#### Work order
Considering every line below, count those with the word "will" and give only the result.

(Source data)

···

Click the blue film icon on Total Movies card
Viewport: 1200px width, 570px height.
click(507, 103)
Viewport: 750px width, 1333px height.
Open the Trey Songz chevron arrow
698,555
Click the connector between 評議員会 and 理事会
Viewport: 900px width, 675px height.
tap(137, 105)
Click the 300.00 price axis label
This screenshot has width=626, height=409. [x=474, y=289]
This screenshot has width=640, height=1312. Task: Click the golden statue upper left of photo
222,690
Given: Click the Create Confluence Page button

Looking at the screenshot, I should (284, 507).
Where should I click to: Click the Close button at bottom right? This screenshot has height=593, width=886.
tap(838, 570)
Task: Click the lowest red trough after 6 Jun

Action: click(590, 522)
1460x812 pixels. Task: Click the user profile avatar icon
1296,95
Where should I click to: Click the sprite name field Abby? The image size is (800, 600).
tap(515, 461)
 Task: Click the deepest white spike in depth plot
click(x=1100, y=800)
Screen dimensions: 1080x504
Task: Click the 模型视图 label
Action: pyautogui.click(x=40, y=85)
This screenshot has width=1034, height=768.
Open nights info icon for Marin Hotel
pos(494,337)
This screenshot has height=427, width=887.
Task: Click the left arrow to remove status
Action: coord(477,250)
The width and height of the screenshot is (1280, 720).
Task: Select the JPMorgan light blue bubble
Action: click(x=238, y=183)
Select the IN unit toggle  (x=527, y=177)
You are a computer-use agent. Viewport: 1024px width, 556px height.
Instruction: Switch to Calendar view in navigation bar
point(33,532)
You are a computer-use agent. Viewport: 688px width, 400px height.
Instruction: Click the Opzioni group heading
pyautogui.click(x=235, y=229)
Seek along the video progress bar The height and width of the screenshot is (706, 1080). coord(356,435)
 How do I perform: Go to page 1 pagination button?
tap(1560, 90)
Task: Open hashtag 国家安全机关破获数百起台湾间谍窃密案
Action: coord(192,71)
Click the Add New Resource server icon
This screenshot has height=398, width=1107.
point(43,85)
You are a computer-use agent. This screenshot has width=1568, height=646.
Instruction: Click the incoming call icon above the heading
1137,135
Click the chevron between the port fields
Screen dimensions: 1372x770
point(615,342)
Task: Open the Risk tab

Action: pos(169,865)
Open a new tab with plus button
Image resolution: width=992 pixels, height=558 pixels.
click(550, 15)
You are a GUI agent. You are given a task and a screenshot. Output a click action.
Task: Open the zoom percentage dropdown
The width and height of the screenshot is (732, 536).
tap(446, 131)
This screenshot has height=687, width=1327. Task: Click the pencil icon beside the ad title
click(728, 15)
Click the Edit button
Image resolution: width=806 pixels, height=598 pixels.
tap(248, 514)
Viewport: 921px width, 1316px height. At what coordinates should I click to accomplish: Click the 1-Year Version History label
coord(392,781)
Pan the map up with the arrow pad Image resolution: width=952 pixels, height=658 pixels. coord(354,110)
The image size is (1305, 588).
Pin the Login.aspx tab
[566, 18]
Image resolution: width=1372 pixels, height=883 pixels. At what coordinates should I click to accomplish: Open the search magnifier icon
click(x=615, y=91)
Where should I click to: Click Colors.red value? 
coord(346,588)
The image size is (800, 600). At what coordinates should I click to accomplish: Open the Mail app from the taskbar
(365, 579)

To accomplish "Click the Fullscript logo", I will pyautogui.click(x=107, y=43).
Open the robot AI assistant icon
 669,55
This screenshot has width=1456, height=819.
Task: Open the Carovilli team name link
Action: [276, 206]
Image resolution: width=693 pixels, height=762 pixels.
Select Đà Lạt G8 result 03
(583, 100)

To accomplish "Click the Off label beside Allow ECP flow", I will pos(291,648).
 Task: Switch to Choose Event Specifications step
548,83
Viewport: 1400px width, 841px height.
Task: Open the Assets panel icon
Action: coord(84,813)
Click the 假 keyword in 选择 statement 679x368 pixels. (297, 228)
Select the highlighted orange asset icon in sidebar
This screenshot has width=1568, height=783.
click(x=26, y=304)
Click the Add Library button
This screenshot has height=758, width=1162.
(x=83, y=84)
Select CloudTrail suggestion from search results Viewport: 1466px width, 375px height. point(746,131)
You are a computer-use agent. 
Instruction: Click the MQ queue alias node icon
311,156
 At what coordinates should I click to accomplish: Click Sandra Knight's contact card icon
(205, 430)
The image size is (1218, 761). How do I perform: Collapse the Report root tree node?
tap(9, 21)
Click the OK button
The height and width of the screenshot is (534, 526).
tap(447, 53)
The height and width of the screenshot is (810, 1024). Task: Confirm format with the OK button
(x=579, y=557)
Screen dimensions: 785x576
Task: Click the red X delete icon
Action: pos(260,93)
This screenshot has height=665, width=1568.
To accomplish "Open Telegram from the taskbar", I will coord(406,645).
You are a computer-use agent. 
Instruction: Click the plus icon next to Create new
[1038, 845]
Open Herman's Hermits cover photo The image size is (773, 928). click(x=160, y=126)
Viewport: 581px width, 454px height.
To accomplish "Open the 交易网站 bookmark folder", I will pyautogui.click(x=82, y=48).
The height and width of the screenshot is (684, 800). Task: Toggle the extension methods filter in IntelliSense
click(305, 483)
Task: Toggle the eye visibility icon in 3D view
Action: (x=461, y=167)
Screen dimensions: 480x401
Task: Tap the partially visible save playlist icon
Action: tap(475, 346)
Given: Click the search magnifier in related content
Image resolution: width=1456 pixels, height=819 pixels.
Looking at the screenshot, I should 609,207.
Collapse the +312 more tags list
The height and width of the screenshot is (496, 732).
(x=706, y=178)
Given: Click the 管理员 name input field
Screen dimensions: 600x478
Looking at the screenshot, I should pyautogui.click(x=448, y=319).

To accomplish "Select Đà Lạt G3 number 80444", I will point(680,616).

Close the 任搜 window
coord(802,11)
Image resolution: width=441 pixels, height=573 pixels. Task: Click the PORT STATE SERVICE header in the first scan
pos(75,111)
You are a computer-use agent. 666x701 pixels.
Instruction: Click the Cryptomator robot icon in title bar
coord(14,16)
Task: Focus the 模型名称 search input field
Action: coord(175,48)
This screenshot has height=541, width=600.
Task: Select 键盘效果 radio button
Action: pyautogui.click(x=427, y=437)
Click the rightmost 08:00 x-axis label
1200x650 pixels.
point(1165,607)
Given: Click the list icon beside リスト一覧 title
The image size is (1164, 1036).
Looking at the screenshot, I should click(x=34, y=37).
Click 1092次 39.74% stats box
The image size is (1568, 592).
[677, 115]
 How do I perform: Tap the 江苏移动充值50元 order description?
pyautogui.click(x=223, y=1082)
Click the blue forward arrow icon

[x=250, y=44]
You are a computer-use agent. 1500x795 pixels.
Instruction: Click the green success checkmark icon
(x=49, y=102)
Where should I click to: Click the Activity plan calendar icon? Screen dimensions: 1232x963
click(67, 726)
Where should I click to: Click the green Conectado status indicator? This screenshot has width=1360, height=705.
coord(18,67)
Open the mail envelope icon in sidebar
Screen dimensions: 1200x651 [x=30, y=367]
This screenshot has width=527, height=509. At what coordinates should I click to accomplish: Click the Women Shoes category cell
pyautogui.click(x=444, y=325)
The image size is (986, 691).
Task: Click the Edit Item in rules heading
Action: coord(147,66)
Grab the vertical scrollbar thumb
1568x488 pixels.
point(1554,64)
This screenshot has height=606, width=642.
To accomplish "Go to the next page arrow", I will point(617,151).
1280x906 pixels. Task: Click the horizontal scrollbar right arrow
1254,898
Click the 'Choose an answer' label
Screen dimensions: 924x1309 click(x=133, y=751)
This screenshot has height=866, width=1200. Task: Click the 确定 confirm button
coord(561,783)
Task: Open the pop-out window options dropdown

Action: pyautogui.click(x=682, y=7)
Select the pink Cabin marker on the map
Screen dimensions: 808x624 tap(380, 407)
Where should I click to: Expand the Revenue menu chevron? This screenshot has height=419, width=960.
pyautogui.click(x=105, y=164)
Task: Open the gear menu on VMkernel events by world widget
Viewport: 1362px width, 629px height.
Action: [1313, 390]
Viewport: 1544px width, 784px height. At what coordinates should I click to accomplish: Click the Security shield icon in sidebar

···

#### Written answer
6